§ DOCUMENT SEGMENT:
"""

However, issues such as
bullying and theft, can make students feel less
safe. There are specific ways that parents can make
going to school a safer and more valuable learning
experience for their children.
In the
Classroom
Kids need a safe and comfortable environment to
learn to the best of their capabilities. This means
they have to feel safe in their school and be able
to positively interact with their teachers and
classmates. By doing the following, parents and
other adults can help make sure children have a
positive school experience.
-
Talk to your
children about their day. Sometimes children
won’t tell you right away if they are having
problems at school. Ask your children if they
see anyone bullied, if they are bullied, or if
anything else makes them feel uncomfortable.
Look for warning signs, such as a sudden drop in
grades, loss of friends, or torn clothing.

"""

§ DATASET SECTION:

"""

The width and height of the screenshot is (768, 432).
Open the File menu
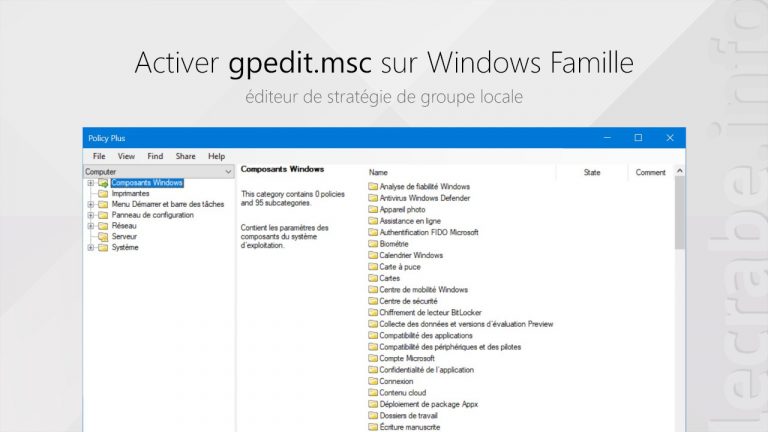(99, 156)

"""

§ THINGS TO DO:
1) In the school safety text, which warning signs are parents told to look for?
2) Write out the part of the school safety text that opens with the words containing "However, issues such" and closes with "for their children.".

§ RESULTS IN ORDER:
1) A sudden drop in grades, loss of friends, or torn clothing.

2)
However, issues such as
bullying and theft, can make students feel less
safe. There are specific ways that parents can make
going to school a safer and more valuable learning
experience for their children.